Cloud Volumes – While I’m most excited about this as a replacement for Persona, there are so many use cases (Physical, Servers, Thinapp, Profiles, VDI) that I know its going to take some serious lab time to understand where all we can use this.

vCloud Air – In a final attempt to get SE’s everywhere to quit calling it “Veee – Cheese” VMware is re-branding the name. I was skeptical last year, but have found a lot of interest in clients in recent months as Hurricane Seasons closes in Houston

VMworld Day 1

I’m looking forward to this week and here are a few highlights of what I’ll be looking into.

On the tactical

1. Settling on a primary load balancing partner for VMware View. (Eying Kemp, anyone have any thoughts?). I’ve got a number of smaller deployments (few hundred users) that need non-disruptive maintenance operations, and patching on the infrastructure and are looking to take their smaller pilots or deployments forward.
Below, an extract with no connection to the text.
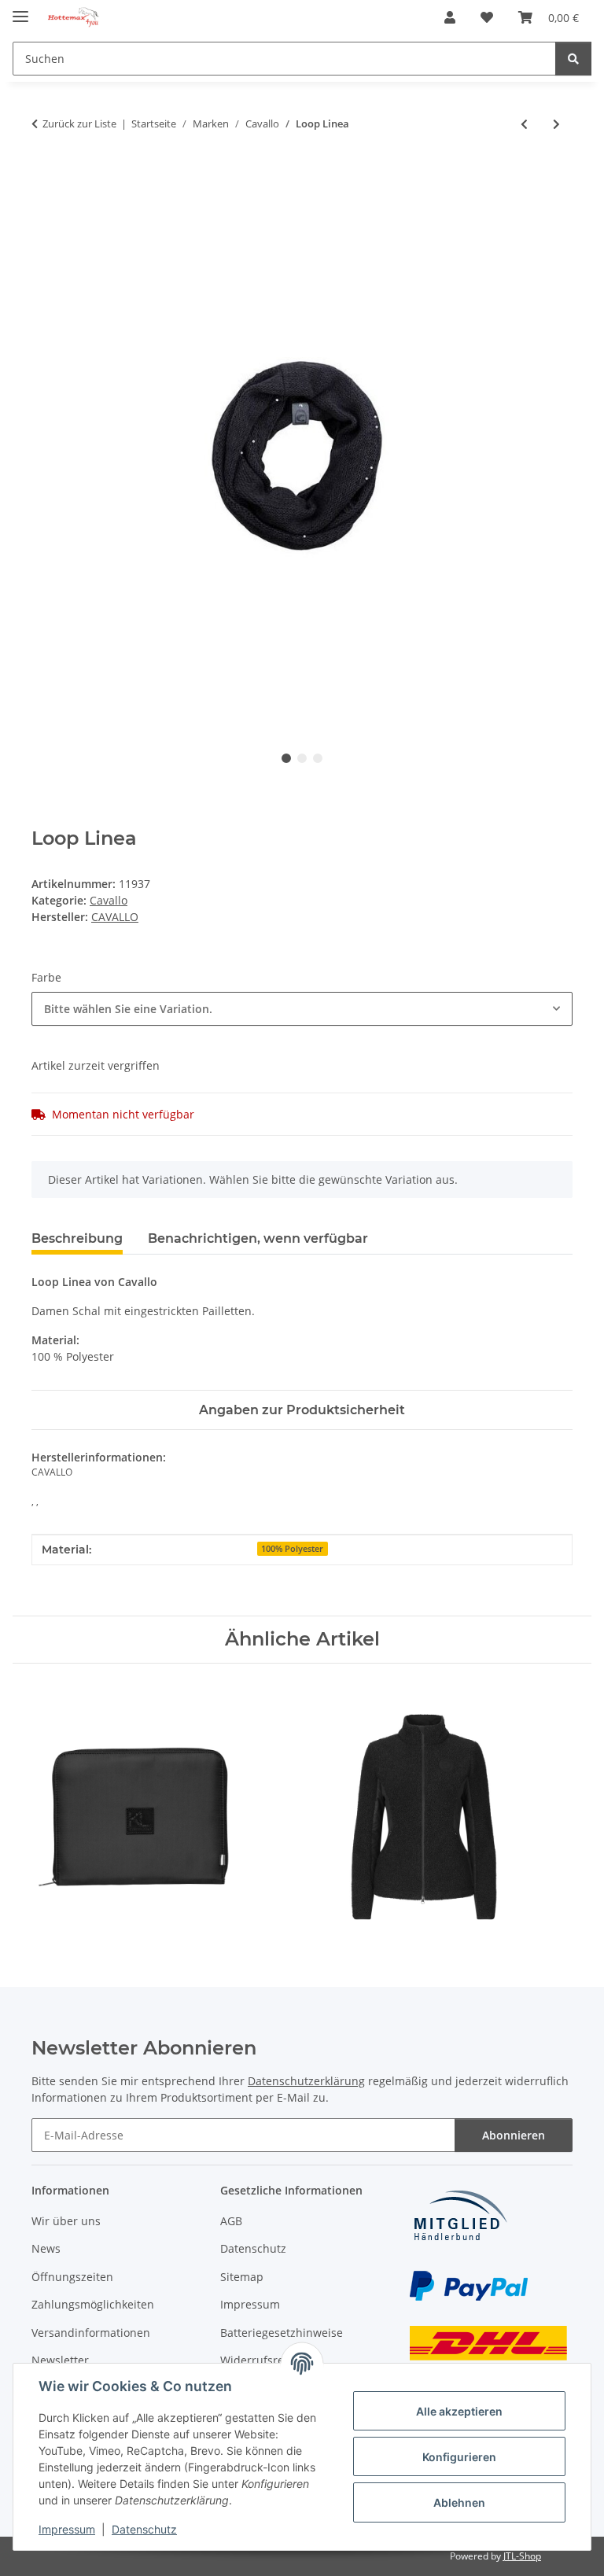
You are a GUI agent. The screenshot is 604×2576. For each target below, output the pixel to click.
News (46, 2248)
2. Learn more about VDP-A designs, and best practices. I’ve seen some issues in the lab with snapshots not getting removed from the appliance and need to understand the scaling and design considerations better.

3. Check out some of the HOL updates. Find out if a VVOL lab in the office is worth the investment.

On the more general strategic goals.

Check out cutting edge vendors, and technologies from VMware.

CloudVolumes – More than just application layering. Server application delivery, Profile abstraction thats fast and portable, and a serious uplift to persona and ThinApp. Really interested in use cases having it used as a delivery method for Thinapp.

DataGravity – In the era of software defined storage this is a company making a case that an array can provide a lot of value still. Very interesting technology but the questions remain. Does it work? Does it Scale? Will they add more file systems, and how soon will EMC/HP buy them to bolt this logic into their Tier 1 arrays. Martin Glassborow has made a lot of statements that new vendors don’t do enough to differentiate, or that we’ve reached peak features (Snaps, replication, cache/tier flash, data reduction etc) but its interesting to see someone potentially breaking outside of this mold of just doing the same thing a little better or cheaper.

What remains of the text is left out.